== Data supplied ==
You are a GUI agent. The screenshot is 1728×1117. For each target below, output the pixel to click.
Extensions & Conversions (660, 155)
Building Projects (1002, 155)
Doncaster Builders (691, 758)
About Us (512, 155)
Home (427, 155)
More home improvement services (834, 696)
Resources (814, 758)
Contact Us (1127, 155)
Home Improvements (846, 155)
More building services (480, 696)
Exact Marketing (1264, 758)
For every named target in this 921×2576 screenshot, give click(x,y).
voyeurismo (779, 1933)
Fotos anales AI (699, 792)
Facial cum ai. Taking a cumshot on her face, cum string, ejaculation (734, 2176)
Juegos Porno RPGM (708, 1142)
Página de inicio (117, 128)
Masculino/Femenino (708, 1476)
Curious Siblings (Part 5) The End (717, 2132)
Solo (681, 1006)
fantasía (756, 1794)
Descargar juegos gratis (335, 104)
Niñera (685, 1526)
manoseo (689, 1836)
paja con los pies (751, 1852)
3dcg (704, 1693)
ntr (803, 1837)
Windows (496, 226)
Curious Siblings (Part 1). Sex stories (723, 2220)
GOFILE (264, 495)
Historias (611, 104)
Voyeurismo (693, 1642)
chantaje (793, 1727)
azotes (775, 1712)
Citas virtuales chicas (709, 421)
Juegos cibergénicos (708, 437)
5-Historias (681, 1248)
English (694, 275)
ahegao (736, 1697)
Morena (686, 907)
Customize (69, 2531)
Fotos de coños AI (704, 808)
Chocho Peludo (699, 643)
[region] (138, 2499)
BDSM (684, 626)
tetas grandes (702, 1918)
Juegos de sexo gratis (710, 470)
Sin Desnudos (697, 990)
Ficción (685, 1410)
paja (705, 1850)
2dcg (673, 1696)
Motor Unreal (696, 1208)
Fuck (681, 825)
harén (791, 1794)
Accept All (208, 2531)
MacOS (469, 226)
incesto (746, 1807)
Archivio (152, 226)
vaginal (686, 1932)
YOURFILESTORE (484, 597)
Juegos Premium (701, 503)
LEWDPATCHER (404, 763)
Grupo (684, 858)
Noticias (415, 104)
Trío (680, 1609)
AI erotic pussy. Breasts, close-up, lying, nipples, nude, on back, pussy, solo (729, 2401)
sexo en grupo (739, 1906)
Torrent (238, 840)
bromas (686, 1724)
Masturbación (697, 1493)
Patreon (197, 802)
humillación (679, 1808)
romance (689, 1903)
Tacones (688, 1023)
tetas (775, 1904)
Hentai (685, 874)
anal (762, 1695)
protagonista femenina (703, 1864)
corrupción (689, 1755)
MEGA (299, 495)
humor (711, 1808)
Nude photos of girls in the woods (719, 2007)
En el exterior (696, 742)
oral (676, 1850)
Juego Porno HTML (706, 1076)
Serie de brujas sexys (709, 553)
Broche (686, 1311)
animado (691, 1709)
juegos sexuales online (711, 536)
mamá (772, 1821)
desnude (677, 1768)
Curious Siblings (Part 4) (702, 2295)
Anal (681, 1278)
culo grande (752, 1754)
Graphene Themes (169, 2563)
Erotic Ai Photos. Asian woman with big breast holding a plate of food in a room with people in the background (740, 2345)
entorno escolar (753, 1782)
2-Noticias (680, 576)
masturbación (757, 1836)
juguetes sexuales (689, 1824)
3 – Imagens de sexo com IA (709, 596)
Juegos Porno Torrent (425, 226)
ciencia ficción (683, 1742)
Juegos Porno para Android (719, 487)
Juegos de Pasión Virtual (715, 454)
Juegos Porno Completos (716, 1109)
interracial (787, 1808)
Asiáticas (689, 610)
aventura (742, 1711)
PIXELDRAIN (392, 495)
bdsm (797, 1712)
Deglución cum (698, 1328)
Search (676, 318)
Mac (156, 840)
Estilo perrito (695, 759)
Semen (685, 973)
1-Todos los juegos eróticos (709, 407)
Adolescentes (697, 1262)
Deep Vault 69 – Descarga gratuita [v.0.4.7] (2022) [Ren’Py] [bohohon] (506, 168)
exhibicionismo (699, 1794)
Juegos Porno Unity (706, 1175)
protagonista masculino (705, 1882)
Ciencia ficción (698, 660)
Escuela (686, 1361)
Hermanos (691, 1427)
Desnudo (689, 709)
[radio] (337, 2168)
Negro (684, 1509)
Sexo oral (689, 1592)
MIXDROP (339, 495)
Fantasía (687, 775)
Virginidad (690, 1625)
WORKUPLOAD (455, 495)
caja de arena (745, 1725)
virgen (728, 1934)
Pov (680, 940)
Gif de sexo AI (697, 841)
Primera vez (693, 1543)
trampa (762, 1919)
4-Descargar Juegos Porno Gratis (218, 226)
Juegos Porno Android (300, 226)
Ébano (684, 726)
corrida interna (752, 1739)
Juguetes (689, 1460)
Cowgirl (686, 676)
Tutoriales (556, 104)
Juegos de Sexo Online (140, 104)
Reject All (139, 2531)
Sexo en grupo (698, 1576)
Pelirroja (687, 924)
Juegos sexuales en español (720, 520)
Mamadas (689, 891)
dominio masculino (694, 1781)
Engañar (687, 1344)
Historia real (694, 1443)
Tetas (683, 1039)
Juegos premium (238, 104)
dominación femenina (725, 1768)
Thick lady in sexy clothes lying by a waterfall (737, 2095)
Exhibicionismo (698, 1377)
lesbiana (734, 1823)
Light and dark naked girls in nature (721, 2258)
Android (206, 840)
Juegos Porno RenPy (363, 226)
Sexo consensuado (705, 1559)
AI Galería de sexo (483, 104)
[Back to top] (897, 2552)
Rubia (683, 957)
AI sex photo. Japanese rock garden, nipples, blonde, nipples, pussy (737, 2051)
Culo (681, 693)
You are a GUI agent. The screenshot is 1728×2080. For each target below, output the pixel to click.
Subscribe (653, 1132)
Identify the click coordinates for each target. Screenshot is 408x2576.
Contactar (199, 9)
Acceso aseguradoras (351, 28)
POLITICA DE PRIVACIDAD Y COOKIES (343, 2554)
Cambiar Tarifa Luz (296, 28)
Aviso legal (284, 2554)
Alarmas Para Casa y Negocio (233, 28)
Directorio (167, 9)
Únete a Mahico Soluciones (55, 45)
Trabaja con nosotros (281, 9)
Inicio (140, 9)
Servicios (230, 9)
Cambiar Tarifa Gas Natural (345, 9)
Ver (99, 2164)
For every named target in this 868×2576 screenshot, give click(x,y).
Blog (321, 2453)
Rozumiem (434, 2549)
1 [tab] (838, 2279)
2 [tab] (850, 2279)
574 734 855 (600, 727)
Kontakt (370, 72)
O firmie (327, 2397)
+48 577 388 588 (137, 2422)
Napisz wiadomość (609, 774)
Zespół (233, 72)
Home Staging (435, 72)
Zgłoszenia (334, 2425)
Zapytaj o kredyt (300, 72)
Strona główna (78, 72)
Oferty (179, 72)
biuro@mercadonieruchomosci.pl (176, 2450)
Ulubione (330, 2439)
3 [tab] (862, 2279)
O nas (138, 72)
===
● Required work
Search the records for the string "girls" and report each line that has it.

● Response
Nude photos of girls in the woods (719, 2007)
Light and dark naked girls in nature (721, 2258)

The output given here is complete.